• ASSIGNMENT:
Write out the passage of the article on urban education from "In celebration of" up to and including "American education system.", keeping every word and punctuation mark unchanged.

• EXTRACT:
● ● ● ● ●
The University Record, January 25, 1999

In celebration of Martin Luther King Jr.

Solutions to urban education problems require passion, panelists say

By Kerry Colligan

In a recent interview, Ray Johnson, principal of the Paul Robeson Academy in Detroit, talked about student achievement and teacher expectations. When asked if second graders learning multiple languages and quadratic equations was too much, “I reminded the reporter that the average person can learn more than five languages with ease, and yet we come out [of school] monolingual.”

Johnson was one of four panelists at the Jan. 18 discussion “Urban Education: Issues and Implications,” sponsored by the School of Education. More than 100 students and faculty filled Whitney Auditorium for an informal discussion of the issues facing urban education, and what the academy (and public schools) can do to better the American education system.

Change is occurring in many ways, said Kris Gutierrez, associate professor of education and information studies at the University of California, Los Angeles. We must look at social, political, economic and racial issues to understand where urban education is today, she added.
● ● ● ● ●
• INPUT DATA:
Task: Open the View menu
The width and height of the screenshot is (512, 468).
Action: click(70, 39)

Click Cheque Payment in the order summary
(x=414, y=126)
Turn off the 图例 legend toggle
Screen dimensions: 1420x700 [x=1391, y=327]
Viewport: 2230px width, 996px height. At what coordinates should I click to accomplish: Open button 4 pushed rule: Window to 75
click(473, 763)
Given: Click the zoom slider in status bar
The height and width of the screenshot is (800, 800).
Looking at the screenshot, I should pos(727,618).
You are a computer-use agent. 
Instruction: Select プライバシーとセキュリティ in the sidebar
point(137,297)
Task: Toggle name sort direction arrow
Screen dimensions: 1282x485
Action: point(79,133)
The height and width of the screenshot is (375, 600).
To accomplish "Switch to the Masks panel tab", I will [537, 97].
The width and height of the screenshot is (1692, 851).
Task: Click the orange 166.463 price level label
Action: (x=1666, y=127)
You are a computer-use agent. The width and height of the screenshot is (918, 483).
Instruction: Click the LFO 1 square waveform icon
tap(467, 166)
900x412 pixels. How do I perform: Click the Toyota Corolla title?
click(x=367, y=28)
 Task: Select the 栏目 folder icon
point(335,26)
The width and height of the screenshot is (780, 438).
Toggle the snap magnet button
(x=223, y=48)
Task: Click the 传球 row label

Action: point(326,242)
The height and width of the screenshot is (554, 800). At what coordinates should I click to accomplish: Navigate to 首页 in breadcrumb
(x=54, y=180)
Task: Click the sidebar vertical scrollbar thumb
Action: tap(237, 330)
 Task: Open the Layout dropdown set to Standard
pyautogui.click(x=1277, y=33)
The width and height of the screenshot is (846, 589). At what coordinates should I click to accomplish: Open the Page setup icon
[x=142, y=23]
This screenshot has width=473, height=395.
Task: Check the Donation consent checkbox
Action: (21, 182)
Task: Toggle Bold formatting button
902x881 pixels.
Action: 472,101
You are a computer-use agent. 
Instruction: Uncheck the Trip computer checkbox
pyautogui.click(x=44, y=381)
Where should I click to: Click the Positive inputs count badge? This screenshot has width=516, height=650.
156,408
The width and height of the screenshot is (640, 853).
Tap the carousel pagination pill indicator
● ● ● ● ●
• OUTPUT OF THE EXERCISE:
In celebration of Martin Luther King Jr.

Solutions to urban education problems require passion, panelists say

By Kerry Colligan

In a recent interview, Ray Johnson, principal of the Paul Robeson Academy in Detroit, talked about student achievement and teacher expectations. When asked if second graders learning multiple languages and quadratic equations was too much, “I reminded the reporter that the average person can learn more than five languages with ease, and yet we come out [of school] monolingual.”

Johnson was one of four panelists at the Jan. 18 discussion “Urban Education: Issues and Implications,” sponsored by the School of Education. More than 100 students and faculty filled Whitney Auditorium for an informal discussion of the issues facing urban education, and what the academy (and public schools) can do to better the American education system.